A specialized variant of the catchphrase about AI Ethics washing that entails autonomy and autonomous systems is the notion of autonowashing. Here is the author Liza Dixon depicting this: “Adapted for automation, autonowashing is defined as the practice of making unverified or misleading claims which misrepresent the appropriate level of human supervision required by a partially or semi-autonomous product, service, or technology. Autonowashing may also be extended to fully autonomous systems, in cases where system capabilities are exaggerated beyond what can be performed reliably, under all conditions. Autonowashing makes something appear to be more autonomous than it really is. The objective of autonowashing is to differentiate and/or offer a competitive advantage to an entity, through the use of superficial verbiage meant to convey a level of system reliability that is misaligned with the technical capabilities of the system. Autonowashing may also occur inadvertently, when one unknowingly repeats erroneous information about the capabilities of an automated system to another. Autonowashing is a form of disinformation, and it is, in a sense, viral” (Transportation Research Interdisciplinary Perspective, “Autonowashing: The Greenwashing of Vehicle Automation,” 2020).

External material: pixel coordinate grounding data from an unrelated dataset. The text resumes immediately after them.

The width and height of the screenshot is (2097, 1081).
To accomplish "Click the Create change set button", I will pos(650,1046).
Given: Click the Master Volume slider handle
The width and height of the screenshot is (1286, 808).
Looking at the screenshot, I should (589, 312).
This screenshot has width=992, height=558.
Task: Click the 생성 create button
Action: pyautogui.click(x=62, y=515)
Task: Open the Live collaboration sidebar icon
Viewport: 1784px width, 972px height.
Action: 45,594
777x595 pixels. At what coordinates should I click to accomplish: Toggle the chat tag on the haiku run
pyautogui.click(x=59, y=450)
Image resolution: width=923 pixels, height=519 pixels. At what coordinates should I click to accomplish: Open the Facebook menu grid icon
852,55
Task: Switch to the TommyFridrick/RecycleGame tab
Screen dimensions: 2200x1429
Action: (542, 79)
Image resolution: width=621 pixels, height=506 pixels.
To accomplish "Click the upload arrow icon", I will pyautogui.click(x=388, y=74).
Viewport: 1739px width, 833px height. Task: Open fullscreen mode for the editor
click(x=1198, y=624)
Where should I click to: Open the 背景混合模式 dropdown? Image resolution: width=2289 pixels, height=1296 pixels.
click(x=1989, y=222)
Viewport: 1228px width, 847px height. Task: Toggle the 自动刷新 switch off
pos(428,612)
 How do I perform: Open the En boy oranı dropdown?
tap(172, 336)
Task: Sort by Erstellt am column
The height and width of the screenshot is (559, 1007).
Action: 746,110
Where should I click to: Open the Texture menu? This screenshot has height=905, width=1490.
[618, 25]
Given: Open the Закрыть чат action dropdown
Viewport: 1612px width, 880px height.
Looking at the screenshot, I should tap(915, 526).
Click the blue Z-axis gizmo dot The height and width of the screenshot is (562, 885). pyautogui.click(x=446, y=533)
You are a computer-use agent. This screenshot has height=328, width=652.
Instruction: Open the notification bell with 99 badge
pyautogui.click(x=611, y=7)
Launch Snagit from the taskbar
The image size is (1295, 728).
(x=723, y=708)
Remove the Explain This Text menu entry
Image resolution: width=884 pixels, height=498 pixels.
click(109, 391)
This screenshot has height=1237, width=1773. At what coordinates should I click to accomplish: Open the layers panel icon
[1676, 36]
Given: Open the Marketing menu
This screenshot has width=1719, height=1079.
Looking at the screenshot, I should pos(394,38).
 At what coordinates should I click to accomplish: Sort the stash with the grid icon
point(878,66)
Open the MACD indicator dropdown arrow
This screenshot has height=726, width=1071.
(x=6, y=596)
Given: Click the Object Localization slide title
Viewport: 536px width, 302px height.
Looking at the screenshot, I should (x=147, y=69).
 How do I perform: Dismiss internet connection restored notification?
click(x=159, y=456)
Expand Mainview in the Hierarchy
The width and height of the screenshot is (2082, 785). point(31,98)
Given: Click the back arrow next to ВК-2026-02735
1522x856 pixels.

As a reminder from my earlier indication, there are four major variants of AI Ethics washing that I usually see occurring and they are readily found within the autonomous vehicles field too:
- The AI Ethics Washers That Don’t Know They Are: AI Ethics washing by ignorance or illiteracy about AI and/or AI Ethics in autonomous vehicles
- The AI Ethics Washers That Fall Into It: AI Ethics washing by inadvertent slippage though otherwise genuine about AI Ethics and AI in autonomous vehicles
- The AI Ethics Washers That Thinly Stretch: AI Ethics washing by purposeful intent though just by a smidgeon and at times nearly excusable (or not) in autonomous vehicles
- The AI Ethics Washers That Know And Brazenly Peddle It: AI Ethics washing all-out and by insidious and often outrageous design in autonomous vehicles
In addition, you can readily see instances of the other types of AI Ethics washing and associated washing maladies in the autonomy field, including:
- AI Ethics theatre in autonomous vehicles and self-driving cars
- AI Ethics shopping in autonomous vehicles and self-driving cars
- AI Ethics bashing in autonomous vehicles and self-driving cars
- AI Ethics shielding in autonomous vehicles and self-driving cars
- AI Ethics fairwashing in autonomous vehicles and self-driving cars
AI Ethics washing is all around us. We are bathing in it.
I hope that by bringing your attention to this serious and seemingly neverending matter, you will be able to discern when you are being AI Ethics washed. It might be hard to figure out. Those that do AI Ethics washing can be exceedingly clever and devious.
One handy trick is to mix into the wash a bit of truth that gets intermixed with the falsehoods or exaggerations. Because you might readily detect and agree to the truthful part, you are potentially swayed into believing that the other untruthful or deceptive part is also true. A nifty and nasty form of deception.
Let’s call it hogwash.
Can we wash the mouths out of those that outrightly perform AI Ethics washing?
Sorry to report that it is not as easily done as one might wish for. That being said, just because catching and calling out AI Ethics washing might be arduous and at times be like Sisyphus pushing a heavy boulder up a hill, we need to try.
In case you didn’t know, Zeus had tasked him to do this boulder pushing for eternity and the immense rock would forever roll back down once the effort had arrived at the top. I think we are facing the same predicament when it comes to AI Ethics washing.
There will always be more AI Ethics washing that needs to get washed out. That’s a surefire guarantee with nothing wishy-washy whatsoever about it.